Le billet de Gérard Allibert
Les temps de conjugaison, les choses importantes
et le Bleu-Fiorio ...
Ce n’est pas bien, disait Monsieur M., mon maître d’école du CE2. Mais navré André, je copie par-dessus ton épaule. Je recopie même. Sans vergogne ... et avec plaisir !

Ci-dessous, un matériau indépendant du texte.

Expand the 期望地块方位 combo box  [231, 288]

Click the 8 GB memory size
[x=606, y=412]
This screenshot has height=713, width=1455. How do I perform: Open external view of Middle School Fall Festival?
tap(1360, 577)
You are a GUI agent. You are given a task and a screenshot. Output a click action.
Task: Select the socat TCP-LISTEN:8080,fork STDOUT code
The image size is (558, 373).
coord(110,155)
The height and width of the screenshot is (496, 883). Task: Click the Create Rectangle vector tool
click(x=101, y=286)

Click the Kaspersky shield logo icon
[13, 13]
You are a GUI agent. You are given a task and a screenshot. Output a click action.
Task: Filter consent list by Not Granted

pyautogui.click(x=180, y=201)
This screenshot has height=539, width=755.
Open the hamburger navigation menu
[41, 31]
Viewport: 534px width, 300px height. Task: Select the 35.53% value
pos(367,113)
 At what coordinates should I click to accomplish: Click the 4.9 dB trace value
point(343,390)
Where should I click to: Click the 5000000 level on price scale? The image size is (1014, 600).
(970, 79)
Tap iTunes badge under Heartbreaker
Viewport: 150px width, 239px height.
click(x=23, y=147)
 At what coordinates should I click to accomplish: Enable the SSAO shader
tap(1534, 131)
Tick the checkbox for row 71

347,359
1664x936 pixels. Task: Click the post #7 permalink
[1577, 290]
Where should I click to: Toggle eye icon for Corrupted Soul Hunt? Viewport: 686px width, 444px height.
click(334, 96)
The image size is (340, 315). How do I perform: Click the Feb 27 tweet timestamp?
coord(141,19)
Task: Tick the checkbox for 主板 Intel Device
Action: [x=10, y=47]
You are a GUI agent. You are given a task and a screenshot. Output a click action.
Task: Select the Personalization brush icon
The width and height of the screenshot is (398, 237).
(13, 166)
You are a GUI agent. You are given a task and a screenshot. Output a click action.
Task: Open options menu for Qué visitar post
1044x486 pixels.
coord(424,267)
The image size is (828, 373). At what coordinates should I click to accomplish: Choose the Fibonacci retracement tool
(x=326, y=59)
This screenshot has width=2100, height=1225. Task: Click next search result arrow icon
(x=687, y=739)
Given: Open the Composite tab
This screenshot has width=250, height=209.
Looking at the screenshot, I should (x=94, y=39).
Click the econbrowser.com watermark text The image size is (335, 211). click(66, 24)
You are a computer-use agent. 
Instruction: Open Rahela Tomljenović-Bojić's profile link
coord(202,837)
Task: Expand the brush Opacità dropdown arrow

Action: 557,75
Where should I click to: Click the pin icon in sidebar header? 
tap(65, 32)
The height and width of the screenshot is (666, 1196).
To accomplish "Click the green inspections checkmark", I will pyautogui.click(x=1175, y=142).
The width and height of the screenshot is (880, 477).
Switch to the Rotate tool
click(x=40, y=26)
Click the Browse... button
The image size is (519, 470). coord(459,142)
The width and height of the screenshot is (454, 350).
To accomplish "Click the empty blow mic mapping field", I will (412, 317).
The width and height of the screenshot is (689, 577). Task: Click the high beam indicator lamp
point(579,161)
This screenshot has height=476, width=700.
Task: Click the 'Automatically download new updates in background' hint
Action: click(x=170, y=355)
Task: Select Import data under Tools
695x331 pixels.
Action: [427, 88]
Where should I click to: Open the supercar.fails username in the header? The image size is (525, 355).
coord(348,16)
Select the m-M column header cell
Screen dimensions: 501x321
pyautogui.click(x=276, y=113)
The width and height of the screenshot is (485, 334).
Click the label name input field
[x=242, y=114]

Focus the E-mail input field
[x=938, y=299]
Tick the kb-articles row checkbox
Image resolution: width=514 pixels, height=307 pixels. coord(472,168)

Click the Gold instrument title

« Pour le moment, nous ne sommes qu'en 1934, Serge descend encore une fois innocemment de Taninges “pour passer quelques jours” chez son cousin et rien ne peut lui laisser présager ce qui l'attend (...) Il est heureux que ce soit Giono lui-même qui lui ordonne, presque le somme, en fait, de faire son portrait - le sien ? ou le sien à lui, celui de Serge ? Ce sera les deux à la fois, les deux ensemble, l'un dans l'autre, sur une même toile et sous l'œil rond de la même puissante colombe, sous la même étoile blanche, unique dans le bleu du ciel, dans cette lumière dont il est déjà le chantre. »
Habemus Fiorio - p 190.
Ce double portrait, disons (si je te recopie c’est aussi parce que je souscris bien volontiers à ta vision des choses ... pour ce qui est de ce tableau, du moins ! :-) ) le voici une fois encore : Colombe, étoiles ... et donc la main de Serge !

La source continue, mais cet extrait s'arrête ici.